DON26BZ01-NV019 — Improved Portable Underway Replenishment (UNREP) Tester/Trainer (Copy)

Award Maximum: $140,000 (Base) / $100,000 (Option) Period of Performance: 6 months (Base) + 6 months (Option) Phase Type: Phase I

OBJECTIVE: Develop an auto-focus signal processing capability to optimize detection of quiet contacts by arrays of hydrophones.

DESCRIPTION: Arrays of hydrophones are used to detect, classify, and localize contacts in the ocean environment. Finding a contact, especially a quiet contact, is extremely challenging due to the large volume of data that needs to be searched as well as the large number of other noise sources (e.g., shipping, fishing, whales, etc.) that generate clutter on the displays.

Array signal processing, also known as beamforming, steers many beams to spatially filter the noise environment and generate a 3-D data volume that is a function of time, frequency, and bearing (i.e., steered beam) that are processed to generate several detection surfaces.

◇ ◇ ◇ ◇ ◇ ◇ ◇

▶ [What needs to be done]: Continue the passage on hydrophone array signal processing from the point where it stops, before the data that follow.

▶ [Material]:

◇ ◇ ◇ ◇ ◇ ◇ ◇

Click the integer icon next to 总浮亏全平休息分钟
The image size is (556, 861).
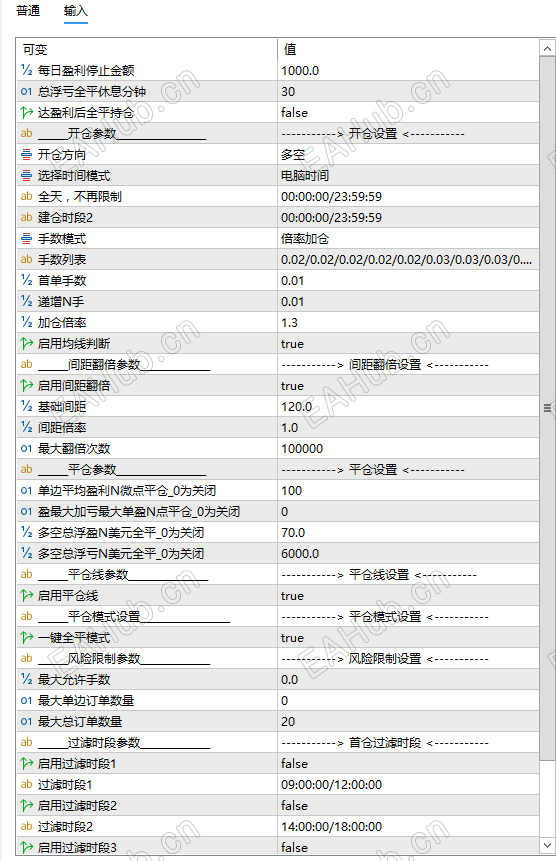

◇ ◇ ◇ ◇ ◇ ◇ ◇

▶ [Response for this exercise]:
Several parameters can be adjusted to optimize the detection of a signal on an array. One of these parameters is focus range. However, only a limited number of display surfaces are typically generated due to processing constraints, and this may not provide the best opportunity to detect all signals.

Automation approaches have been developed for decades to help reduce operator workload. However, a well-trained operator can still detect lower Signal to Noise Ratio (SNR) signals than the state-of-the-art automation. The main reason for this is if the automation detection threshold is adjusted to detect lower SNR signals, it will cause an increase in the number of false alerts that detracts from the search process.

The objective of this SBIR topic is to develop a signal processing approach that will auto-focus on the signal processing (much like a digital camera does) with respect to parameters such as focus range. There is currently nothing available commercially.

The easiest example to understand is range focusing. If we process a single far field focus range, then close-range contacts may barely be detected. Instead, if we process several focus ranges from close to far, there will be one focus range where each contact displays the clearest signal with the highest SNR. The innovative part of this SBIR topic is the use of this larger data volume to build a combined display that contains the best representation of every available signal.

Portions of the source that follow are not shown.